- What is required -
Go through the data below and gather each line containing "will".

- Material for this task -
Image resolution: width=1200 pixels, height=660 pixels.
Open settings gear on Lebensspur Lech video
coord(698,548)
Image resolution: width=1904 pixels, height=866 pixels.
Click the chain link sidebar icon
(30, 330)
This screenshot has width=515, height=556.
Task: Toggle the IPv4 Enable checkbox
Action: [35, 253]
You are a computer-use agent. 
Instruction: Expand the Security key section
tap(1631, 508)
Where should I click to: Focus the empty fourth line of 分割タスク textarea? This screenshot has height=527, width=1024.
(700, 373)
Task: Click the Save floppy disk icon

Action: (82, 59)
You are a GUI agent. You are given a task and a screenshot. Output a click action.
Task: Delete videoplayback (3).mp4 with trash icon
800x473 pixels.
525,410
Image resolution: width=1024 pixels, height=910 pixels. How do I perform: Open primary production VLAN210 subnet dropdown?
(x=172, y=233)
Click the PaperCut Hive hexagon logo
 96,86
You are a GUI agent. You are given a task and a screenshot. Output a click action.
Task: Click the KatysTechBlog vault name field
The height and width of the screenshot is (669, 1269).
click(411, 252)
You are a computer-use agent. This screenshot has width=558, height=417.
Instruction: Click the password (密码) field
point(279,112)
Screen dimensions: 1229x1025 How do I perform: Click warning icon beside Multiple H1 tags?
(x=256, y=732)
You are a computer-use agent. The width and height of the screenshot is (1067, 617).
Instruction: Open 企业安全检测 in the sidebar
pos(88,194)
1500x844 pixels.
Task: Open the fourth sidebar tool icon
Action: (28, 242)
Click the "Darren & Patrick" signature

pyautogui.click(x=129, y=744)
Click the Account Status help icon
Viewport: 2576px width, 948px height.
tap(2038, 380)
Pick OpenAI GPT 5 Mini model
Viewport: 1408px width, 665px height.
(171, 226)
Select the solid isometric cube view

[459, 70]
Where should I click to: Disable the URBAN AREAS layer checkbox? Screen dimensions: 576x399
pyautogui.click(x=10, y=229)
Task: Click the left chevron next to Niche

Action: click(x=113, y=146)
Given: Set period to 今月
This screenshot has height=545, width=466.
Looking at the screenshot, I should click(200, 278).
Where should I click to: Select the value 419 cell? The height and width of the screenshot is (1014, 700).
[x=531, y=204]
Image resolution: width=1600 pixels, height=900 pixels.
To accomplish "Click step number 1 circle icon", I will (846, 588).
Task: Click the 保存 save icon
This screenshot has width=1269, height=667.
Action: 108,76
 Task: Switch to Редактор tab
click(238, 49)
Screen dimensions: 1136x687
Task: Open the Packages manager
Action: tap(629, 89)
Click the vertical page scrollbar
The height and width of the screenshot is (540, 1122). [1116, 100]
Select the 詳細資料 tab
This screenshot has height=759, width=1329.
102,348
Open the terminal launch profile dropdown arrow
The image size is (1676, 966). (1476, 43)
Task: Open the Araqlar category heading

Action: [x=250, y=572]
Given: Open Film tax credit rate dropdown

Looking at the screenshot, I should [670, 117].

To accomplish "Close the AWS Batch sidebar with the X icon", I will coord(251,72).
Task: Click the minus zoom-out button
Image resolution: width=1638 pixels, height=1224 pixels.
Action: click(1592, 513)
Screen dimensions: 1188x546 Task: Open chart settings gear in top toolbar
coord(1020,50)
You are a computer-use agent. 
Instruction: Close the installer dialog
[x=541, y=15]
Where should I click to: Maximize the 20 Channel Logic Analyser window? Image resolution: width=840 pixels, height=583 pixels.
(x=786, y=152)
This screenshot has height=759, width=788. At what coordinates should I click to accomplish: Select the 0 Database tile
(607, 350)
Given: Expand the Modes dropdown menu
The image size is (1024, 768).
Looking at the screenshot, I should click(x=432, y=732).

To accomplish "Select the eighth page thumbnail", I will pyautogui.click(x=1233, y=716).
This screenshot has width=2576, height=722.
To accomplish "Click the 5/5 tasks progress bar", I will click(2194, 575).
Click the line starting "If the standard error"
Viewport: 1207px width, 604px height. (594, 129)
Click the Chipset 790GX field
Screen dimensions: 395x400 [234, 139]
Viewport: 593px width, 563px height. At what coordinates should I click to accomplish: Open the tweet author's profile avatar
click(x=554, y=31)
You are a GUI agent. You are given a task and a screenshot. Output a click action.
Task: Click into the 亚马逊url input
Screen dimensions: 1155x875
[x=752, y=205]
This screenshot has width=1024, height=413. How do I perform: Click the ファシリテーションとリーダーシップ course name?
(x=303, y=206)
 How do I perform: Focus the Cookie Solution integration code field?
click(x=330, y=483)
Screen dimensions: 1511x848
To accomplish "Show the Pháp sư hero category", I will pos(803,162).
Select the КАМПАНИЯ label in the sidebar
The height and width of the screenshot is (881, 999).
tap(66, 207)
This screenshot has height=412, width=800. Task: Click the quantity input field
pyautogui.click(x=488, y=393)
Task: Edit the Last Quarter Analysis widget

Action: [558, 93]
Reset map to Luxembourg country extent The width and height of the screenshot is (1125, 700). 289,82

- Response area -
To accomplish "Click step number 1 circle icon", I will (846, 588).
To accomplish "Close the AWS Batch sidebar with the X icon", I will coord(251,72).
To accomplish "Select the eighth page thumbnail", I will pyautogui.click(x=1233, y=716).
To accomplish "Click the 5/5 tasks progress bar", I will click(2194, 575).
To accomplish "Show the Pháp sư hero category", I will pos(803,162).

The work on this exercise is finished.